Avoiding excessive irrigation/hydration of the flap is key. “With superior hinged flaps, try to keep the edge of the flap out of the superior fornix where the fluid pools by folding the flap like a taco or keep the edge on a cushion made of sponge,” he said. Also ensure adequate removal of fluid from the interface and drying of the flap. Before removing the speculum, re-oppose any flap edge area where the gutter is widening. A striae test to ensure adequate adherence is also recommended.


Flap striae are microscopic folds seen in otherwise normal flaps of eyes with and without loss of visual acuity.

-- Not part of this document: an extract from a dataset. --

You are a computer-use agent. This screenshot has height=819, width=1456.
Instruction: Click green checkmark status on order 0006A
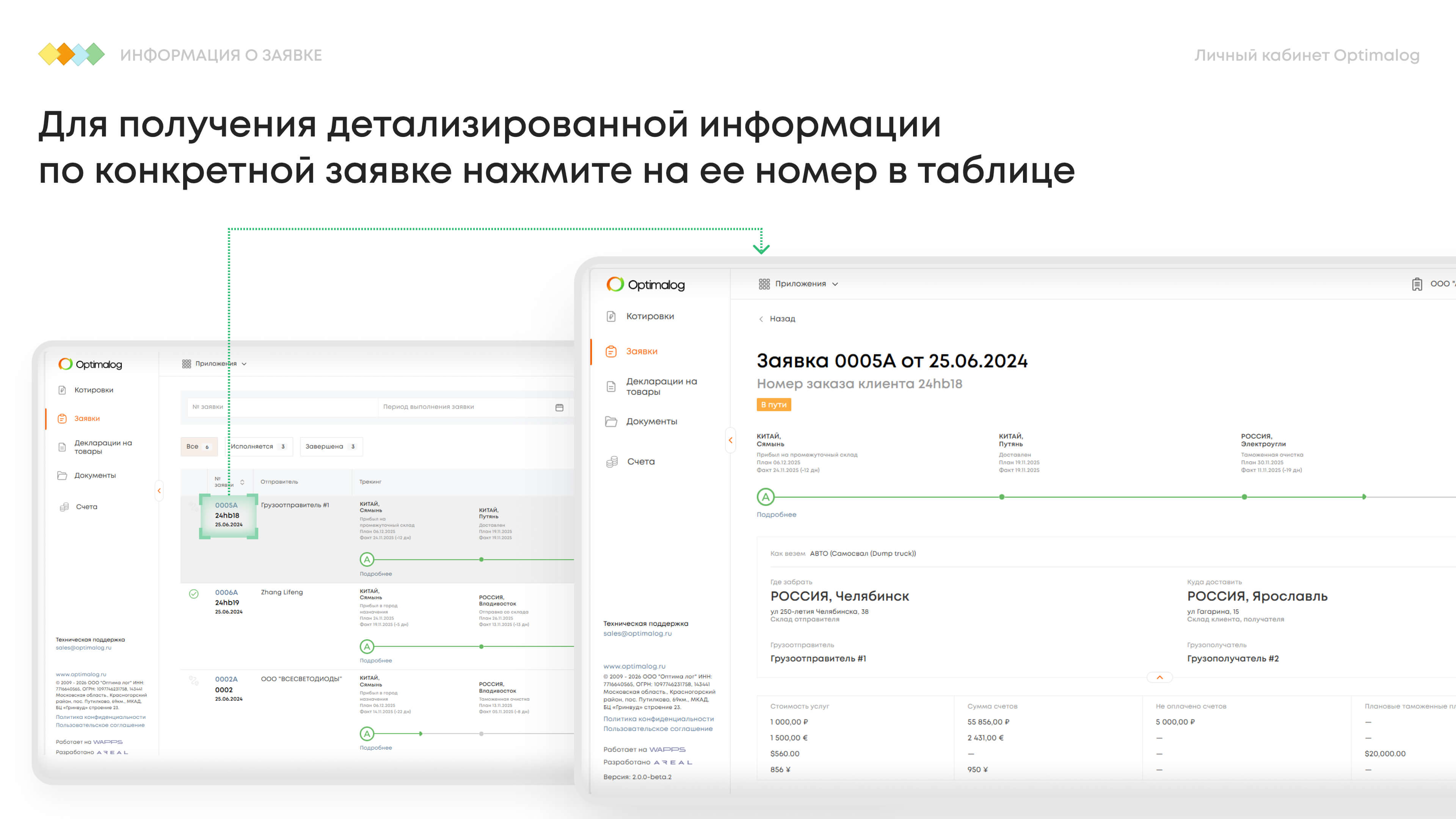(x=194, y=594)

Patients should wear protective eye shields until their first postop visit. “I also tell my patients to avoid contact sports for about 1 month,” Dr. Speaker said. Eye protection is encouraged for any activity where trauma from fingernails or other pointed/sharp objects can occur.

If edge flap appears retracted immediately after surgery and before discharge, carefully reinsert the speculum, stretch the edge flap to reduce gutter size and minimize further irrigation/hydration if possible. “Allow 5 minutes for drying of the flap, then re-examine in 30 minutes,” he said.

Two techniques

Dr. Speaker employs one of two techniques for a dislocated flap.

“The first is the ‘lift-and-smooth’ technique described by Probst and Machat, whereby any epithelial ingrowth is removed. The epithelial edge is recessed to beyond the edge of the keratectomy bed,” he said. Moistened, then dry sponges and curved tying forceps stretch the flap for 15 to 30 minutes.

“I avoid hypotonic solutions because they tend to swell the flap and I think they are counterproductive,” he said. Tight-fitting bandage lenses are used for small epithelial defects. For a larger epithelial defect or epithelial slough, though, the lift and smooth technique is not effective, he said. Instead, he uses a flap suture technique comprising five to seven interrupted 10-0 nylon sutures.


Suture repair is more effective than the "lift and smooth" technique for dislocation with epithelial defect or slough and at greater than 1 month postop for striae.

“I place the sutures at 50% depth, skipping the hinge and placing them radially under moderate tension,” Dr. Speaker said. The sutures remain for 1 to 6 weeks, depending on the severity and duration of the striae.

“I also prefer suturing patients who are more than 1 month postop with striae or microscopic dislocation,” he said.

In a series of 26 eyes sutured by Dr. Speaker, 6 eyes were sutured because of macroscopic or large dislocations. On average, the 6 eyes improved from 20/200 best corrected visual acuity to 20/20. The remaining patients with striae or microscopic dislocation (most of whom had failed prior lift and smooth procedures) underwent suturing at about 2 months postop. These patients improved from 20/40 to 20/25.